WHAT TO WORK ON:
Output each record below exactly as it stands, leaving out the pictures.

DATASET:

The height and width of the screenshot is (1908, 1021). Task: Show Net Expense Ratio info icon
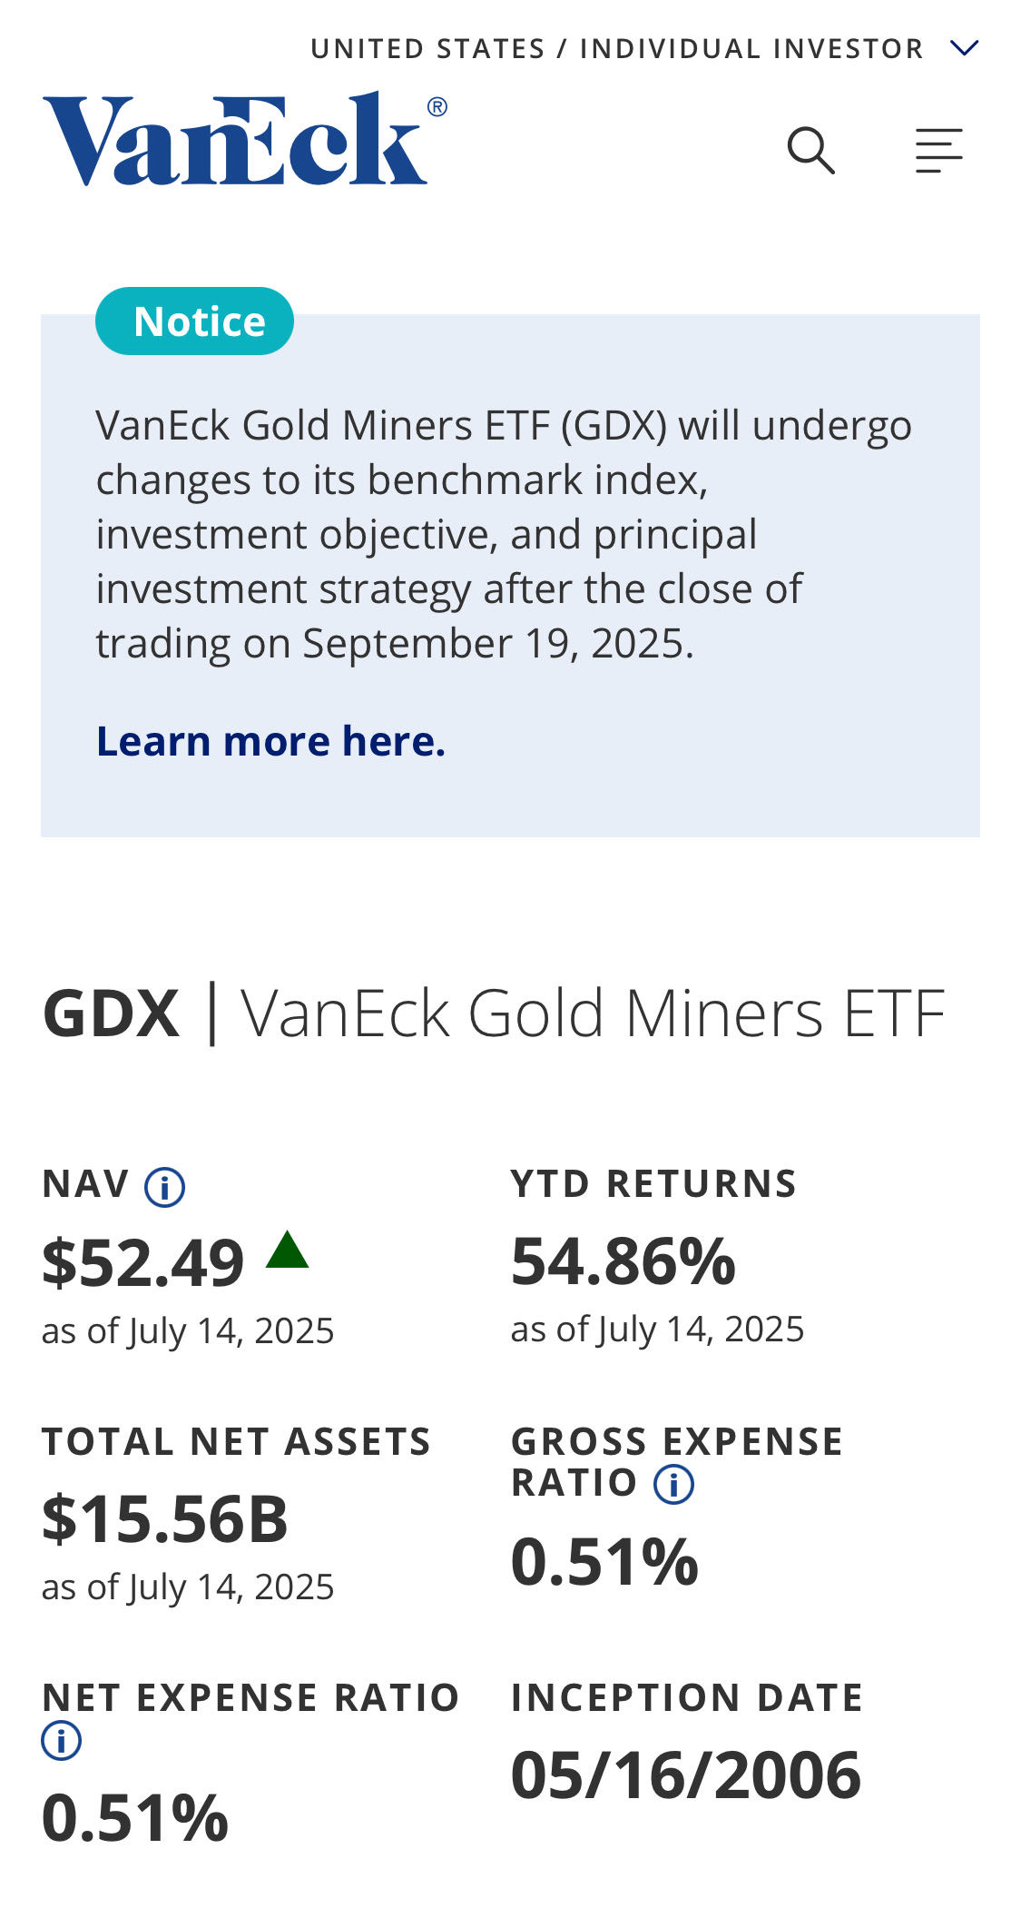[62, 1741]
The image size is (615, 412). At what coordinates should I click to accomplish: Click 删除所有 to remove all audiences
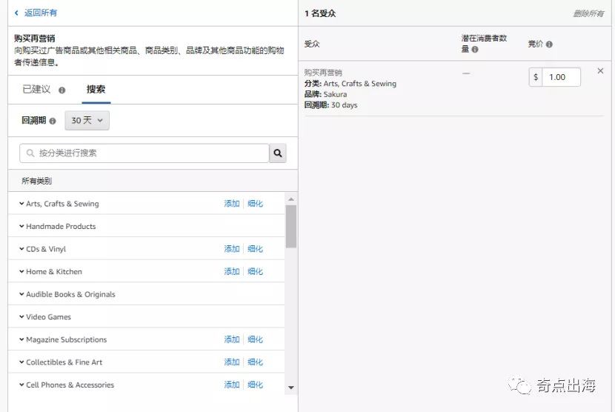(588, 13)

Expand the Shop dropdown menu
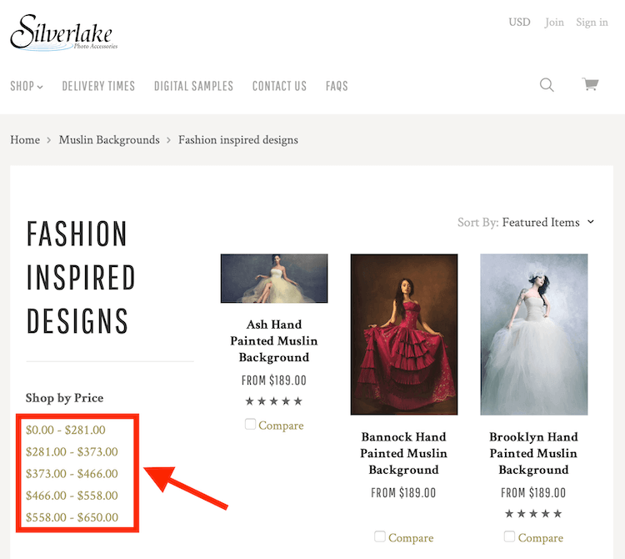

ANSWER BELOW:
The height and width of the screenshot is (1908, 1021). Task: Show Net Expense Ratio info icon
[62, 1741]
The image size is (615, 412). At what coordinates should I click to accomplish: Click 删除所有 to remove all audiences
(588, 13)

Expand the Shop dropdown menu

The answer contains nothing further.